▶ EXERCISE BRIEF
Below are the entries to work from; restate word for word the portion that opens with the line containing "Click the Show row weights link" and closes with the line containing "Task: Click the blue T text field icon", keeping both.

(Stored data entries)
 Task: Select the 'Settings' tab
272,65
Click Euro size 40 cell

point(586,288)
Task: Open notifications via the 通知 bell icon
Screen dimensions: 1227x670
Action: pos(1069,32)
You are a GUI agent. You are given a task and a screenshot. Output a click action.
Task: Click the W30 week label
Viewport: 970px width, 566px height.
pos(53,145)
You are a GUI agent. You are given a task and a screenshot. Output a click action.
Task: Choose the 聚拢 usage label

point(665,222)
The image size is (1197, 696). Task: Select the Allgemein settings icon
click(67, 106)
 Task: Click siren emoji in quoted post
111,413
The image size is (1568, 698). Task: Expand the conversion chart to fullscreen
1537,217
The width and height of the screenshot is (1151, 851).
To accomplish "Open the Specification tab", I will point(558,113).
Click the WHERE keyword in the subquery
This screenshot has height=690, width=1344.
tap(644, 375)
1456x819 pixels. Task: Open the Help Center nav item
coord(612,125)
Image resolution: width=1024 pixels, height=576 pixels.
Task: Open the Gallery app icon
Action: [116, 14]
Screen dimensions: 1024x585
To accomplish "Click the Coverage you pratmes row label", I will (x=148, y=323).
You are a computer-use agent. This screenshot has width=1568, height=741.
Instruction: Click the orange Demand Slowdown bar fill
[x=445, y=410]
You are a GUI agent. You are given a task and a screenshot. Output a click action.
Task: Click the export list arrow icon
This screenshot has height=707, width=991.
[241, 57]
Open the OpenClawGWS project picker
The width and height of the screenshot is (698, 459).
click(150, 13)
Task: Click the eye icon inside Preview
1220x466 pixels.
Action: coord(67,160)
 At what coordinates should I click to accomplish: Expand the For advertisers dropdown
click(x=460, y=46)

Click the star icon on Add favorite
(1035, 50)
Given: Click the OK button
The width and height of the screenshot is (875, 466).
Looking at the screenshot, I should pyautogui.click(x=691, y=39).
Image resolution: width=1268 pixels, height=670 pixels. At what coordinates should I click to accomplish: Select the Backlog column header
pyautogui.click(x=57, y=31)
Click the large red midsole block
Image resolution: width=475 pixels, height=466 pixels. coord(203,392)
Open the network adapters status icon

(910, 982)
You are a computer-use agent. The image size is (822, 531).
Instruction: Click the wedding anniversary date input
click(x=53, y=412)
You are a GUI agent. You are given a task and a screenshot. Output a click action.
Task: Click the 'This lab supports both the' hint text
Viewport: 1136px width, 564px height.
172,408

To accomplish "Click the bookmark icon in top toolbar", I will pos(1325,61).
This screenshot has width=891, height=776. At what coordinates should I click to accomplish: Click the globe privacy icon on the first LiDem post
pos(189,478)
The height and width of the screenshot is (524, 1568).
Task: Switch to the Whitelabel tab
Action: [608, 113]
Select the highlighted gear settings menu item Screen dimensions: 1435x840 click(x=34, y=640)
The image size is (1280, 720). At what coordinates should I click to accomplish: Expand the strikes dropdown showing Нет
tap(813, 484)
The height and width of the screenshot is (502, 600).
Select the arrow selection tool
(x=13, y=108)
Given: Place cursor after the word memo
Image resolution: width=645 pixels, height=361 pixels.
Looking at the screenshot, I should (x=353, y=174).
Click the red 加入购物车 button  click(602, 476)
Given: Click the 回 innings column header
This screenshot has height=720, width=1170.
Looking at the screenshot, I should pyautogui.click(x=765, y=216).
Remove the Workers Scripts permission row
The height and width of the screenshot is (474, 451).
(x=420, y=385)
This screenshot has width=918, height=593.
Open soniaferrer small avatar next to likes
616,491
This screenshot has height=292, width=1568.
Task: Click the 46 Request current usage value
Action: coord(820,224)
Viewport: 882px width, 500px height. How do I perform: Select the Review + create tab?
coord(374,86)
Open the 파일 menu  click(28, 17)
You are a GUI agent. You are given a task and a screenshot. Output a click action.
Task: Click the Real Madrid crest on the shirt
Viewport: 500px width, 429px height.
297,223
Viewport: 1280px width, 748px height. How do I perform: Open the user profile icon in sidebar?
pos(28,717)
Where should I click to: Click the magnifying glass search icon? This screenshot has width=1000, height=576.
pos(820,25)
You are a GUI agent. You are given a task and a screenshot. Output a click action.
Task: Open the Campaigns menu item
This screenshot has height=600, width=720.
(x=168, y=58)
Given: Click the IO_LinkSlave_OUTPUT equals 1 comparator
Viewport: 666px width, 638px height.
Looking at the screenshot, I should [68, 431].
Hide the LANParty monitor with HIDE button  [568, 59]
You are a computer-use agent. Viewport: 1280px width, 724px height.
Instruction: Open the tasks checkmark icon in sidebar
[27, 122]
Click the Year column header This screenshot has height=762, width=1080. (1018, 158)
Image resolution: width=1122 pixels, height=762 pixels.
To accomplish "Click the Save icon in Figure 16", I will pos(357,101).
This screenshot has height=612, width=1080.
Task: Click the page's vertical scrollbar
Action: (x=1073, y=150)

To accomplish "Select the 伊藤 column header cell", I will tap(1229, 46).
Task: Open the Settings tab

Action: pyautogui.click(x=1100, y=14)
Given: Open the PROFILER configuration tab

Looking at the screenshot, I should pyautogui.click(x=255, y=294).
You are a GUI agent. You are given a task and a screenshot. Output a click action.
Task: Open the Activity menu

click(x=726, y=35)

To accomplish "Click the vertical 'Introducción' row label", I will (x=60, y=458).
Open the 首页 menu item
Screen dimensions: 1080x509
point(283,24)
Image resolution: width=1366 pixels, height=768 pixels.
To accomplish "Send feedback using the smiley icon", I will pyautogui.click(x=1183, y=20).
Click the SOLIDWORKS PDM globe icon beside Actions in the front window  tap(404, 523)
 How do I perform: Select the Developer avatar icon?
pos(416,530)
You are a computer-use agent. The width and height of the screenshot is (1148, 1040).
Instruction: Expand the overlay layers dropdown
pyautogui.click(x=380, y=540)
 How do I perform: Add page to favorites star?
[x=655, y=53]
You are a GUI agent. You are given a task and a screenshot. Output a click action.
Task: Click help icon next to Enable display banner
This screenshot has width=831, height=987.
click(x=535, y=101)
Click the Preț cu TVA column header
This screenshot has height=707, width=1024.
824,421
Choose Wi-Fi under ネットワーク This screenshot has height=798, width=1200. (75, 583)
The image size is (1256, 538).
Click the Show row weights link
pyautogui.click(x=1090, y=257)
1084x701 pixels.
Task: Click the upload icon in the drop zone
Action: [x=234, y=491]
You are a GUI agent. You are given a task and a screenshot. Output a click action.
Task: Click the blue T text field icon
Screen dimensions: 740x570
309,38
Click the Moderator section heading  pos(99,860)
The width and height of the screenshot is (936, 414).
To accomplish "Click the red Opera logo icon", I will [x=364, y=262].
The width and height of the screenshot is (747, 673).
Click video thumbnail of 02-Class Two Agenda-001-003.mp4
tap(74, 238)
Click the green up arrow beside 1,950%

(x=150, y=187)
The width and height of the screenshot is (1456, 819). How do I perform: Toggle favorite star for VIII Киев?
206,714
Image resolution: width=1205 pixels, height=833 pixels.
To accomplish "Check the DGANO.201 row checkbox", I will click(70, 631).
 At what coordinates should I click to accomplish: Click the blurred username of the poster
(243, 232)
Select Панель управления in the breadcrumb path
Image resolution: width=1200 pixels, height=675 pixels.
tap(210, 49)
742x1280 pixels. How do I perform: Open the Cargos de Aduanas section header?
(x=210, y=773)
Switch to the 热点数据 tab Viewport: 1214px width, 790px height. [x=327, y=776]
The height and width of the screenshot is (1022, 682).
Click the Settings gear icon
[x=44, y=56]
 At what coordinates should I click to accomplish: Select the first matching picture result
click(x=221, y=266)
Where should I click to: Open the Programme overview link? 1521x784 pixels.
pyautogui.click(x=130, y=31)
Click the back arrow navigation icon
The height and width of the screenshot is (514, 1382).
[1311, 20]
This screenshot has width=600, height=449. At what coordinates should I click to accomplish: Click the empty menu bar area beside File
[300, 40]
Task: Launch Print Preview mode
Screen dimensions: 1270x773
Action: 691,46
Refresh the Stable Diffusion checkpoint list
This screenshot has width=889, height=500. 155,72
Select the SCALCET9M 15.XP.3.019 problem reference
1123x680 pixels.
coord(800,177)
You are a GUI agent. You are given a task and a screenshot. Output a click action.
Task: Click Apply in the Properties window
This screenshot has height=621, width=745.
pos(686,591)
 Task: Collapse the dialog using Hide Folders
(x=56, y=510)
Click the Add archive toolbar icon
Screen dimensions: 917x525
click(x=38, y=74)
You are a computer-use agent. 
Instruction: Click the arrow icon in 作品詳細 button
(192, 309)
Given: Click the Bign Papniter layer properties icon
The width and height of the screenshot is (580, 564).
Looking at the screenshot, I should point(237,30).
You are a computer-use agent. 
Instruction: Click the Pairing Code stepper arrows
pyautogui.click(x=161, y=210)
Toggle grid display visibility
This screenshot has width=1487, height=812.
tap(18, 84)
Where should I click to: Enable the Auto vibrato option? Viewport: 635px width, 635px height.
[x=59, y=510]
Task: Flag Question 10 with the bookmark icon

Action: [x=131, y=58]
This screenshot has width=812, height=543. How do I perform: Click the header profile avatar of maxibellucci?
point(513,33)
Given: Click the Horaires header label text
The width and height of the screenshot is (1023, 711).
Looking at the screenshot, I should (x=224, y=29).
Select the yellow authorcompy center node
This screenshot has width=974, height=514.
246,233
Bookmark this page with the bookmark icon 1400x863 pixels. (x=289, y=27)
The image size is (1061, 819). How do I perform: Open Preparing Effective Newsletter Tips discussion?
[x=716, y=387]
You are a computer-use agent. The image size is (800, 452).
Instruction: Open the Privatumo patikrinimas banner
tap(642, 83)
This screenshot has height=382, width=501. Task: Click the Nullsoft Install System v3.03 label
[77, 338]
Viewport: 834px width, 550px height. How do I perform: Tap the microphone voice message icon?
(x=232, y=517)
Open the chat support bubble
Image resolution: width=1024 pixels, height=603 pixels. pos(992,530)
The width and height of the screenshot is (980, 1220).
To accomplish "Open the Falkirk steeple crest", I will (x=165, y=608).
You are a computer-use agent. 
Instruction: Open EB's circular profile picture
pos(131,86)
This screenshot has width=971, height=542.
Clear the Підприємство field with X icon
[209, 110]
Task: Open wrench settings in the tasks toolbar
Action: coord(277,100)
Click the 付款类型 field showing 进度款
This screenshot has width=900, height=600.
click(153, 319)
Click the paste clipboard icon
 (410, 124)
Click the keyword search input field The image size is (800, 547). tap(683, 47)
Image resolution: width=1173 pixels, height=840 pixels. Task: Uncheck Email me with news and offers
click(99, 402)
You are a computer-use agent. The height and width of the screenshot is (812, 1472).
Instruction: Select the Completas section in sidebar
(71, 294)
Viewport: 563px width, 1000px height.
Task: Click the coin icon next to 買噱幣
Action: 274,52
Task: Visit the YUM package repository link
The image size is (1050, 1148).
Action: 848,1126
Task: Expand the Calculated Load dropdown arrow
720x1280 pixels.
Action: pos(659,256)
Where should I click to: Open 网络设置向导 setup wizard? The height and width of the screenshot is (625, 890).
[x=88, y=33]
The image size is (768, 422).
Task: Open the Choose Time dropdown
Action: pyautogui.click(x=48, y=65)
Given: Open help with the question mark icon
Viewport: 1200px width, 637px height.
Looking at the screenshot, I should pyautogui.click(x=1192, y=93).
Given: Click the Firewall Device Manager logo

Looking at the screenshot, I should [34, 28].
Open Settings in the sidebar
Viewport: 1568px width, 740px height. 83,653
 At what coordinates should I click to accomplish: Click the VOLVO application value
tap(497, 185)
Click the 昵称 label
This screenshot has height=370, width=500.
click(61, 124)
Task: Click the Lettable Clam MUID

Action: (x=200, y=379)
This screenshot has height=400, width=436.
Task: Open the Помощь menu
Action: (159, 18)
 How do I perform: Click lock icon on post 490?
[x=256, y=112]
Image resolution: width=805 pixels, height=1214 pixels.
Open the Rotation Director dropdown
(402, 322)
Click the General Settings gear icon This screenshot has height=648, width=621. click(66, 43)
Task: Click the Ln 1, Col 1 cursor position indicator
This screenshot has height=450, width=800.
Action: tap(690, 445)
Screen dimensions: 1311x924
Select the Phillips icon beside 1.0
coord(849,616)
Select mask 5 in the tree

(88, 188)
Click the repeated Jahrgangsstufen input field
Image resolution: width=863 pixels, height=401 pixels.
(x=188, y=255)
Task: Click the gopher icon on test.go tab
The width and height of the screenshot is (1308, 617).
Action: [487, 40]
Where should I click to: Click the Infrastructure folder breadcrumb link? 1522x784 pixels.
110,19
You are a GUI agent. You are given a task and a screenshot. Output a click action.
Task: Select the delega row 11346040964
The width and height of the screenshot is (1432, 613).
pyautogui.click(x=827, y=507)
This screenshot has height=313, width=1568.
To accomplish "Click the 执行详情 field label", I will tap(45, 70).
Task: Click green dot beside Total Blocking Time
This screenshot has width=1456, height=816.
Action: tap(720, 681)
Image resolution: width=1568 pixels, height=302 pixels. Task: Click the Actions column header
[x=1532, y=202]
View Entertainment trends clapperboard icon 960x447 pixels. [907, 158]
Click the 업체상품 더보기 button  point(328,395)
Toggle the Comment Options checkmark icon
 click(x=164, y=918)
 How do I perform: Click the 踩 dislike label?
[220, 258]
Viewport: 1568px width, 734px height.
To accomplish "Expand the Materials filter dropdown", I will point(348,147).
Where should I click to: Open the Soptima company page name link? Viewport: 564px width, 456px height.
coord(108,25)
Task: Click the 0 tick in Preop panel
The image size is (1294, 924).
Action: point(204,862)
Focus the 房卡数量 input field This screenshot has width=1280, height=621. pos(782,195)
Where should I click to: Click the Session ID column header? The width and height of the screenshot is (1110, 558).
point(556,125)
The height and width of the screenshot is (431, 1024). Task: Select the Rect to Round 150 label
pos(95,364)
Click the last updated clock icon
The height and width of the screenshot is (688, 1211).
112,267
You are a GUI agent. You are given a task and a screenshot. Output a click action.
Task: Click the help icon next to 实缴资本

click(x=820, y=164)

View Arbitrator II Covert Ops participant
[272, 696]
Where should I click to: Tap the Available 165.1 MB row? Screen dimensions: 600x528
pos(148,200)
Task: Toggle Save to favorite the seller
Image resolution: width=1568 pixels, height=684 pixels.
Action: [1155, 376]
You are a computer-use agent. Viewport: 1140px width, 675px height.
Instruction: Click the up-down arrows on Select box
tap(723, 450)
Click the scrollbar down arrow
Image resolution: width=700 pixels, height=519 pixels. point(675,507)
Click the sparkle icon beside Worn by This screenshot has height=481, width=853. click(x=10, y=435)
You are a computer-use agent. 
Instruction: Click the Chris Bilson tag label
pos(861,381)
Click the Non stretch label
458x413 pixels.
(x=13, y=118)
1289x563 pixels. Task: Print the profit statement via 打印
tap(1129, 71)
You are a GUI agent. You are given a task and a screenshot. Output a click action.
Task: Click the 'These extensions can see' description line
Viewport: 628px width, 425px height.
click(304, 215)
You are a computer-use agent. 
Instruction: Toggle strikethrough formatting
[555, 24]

▶ EXERCISE OUTPUT
Click the Show row weights link
pyautogui.click(x=1090, y=257)
1084x701 pixels.
Task: Click the upload icon in the drop zone
Action: [x=234, y=491]
You are a GUI agent. You are given a task and a screenshot. Output a click action.
Task: Click the blue T text field icon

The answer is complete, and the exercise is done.